RECORD EXTRACTS Block Start

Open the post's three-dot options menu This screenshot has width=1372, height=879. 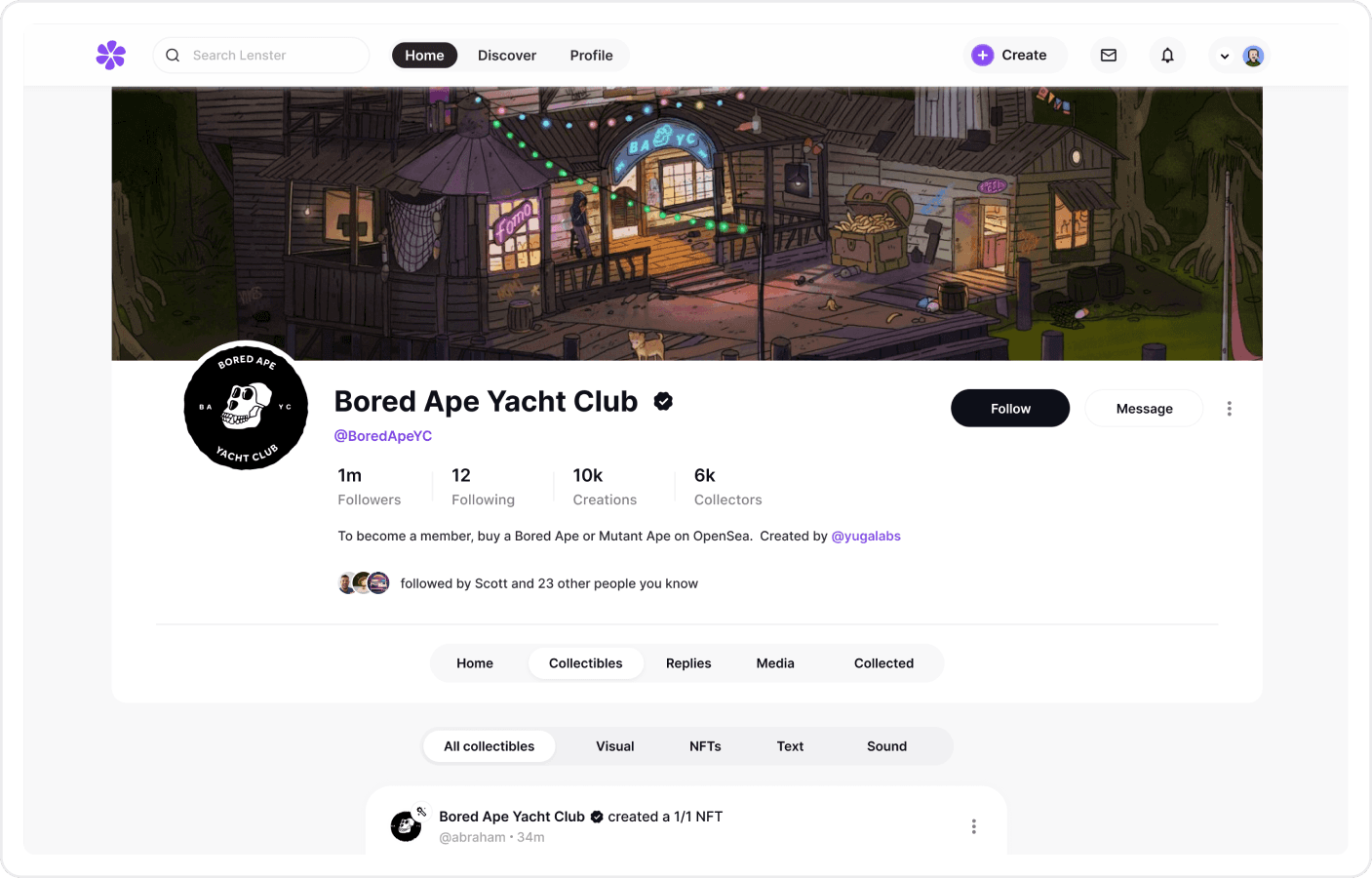pyautogui.click(x=973, y=826)
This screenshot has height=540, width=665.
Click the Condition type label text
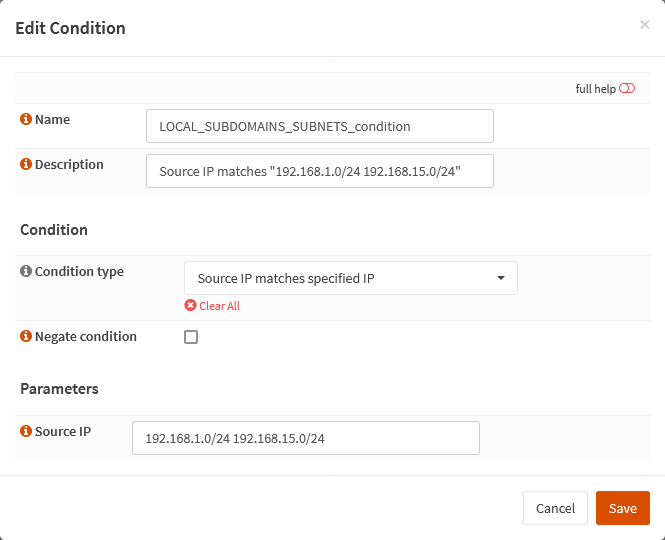pyautogui.click(x=79, y=272)
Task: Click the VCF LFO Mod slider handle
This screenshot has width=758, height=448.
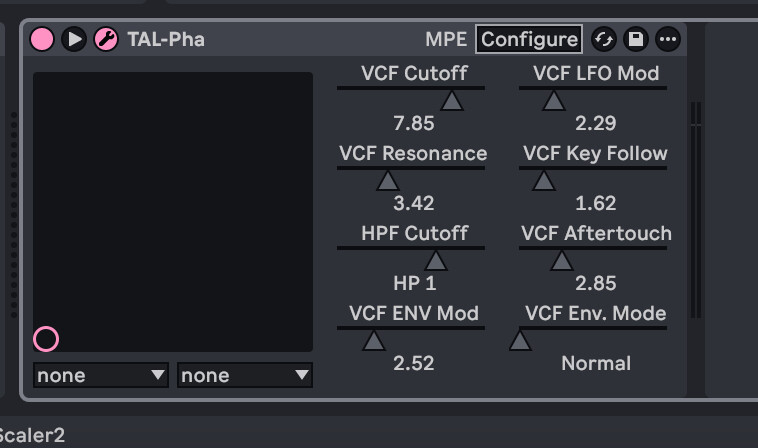Action: [552, 100]
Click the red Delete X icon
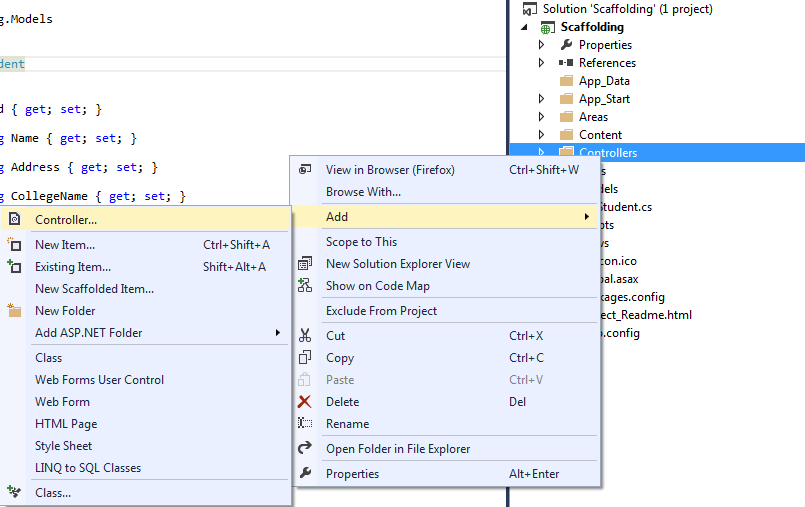This screenshot has width=805, height=507. point(305,402)
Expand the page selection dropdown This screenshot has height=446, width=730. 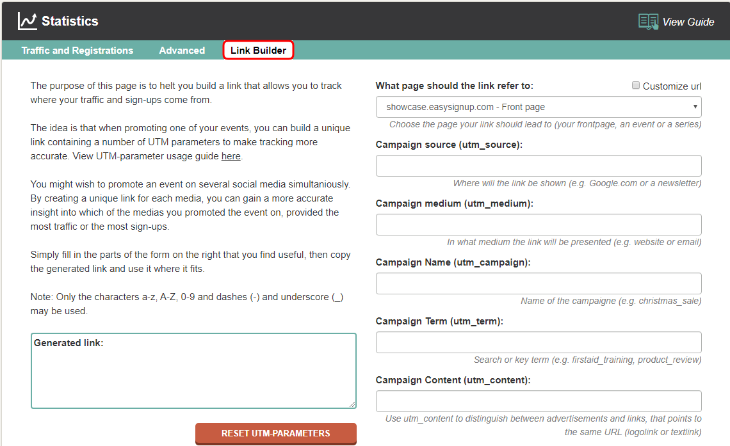[x=538, y=107]
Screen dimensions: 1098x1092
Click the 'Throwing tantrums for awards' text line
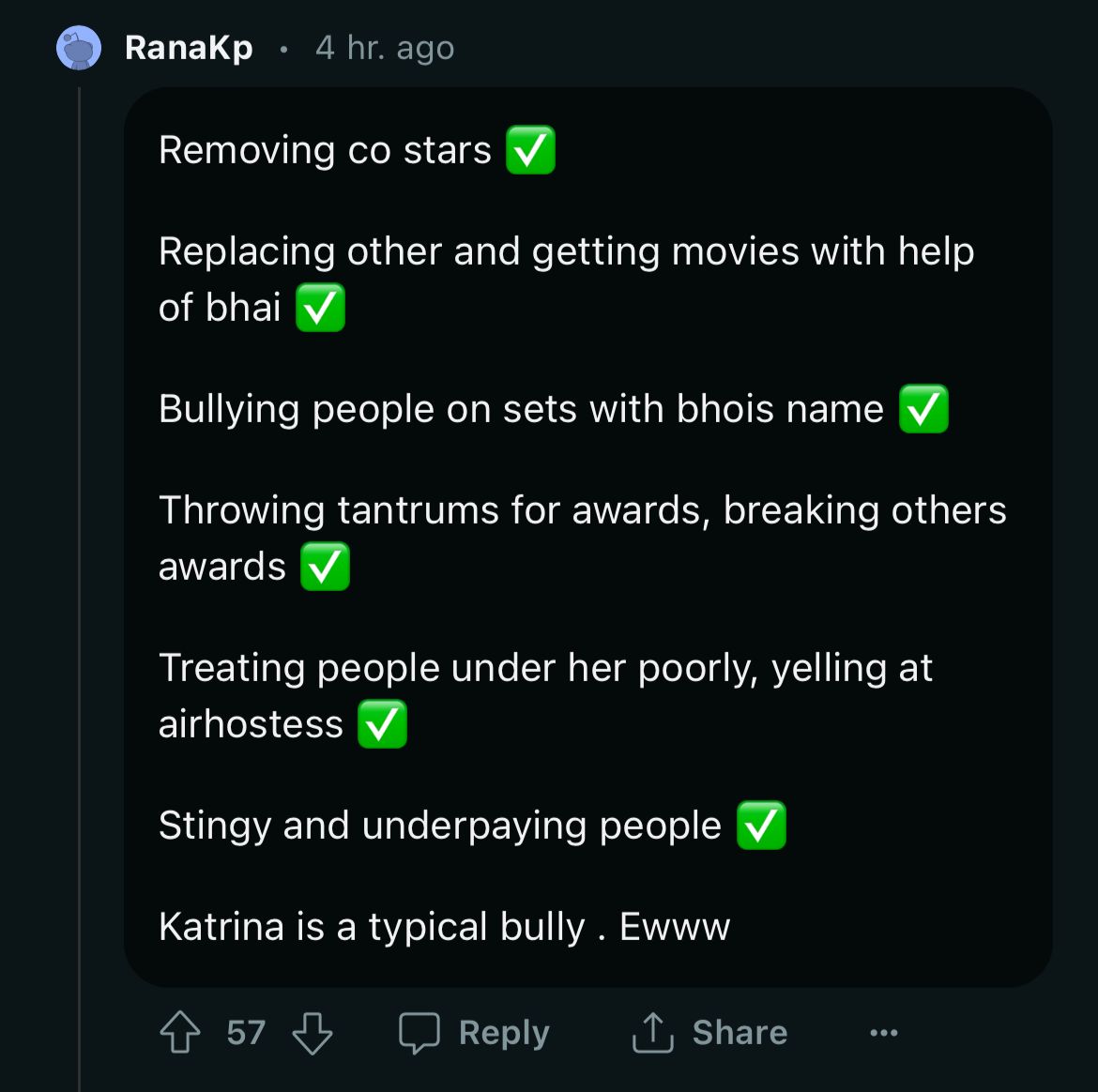point(582,510)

RECORD EXTRACTS Block End

For this copy, leave pictures out and reproduce the lines from the one bearing "Click the 'Throwing" through the final line of the listing above, both ends included.

Click the 'Throwing tantrums for awards' text line
point(582,510)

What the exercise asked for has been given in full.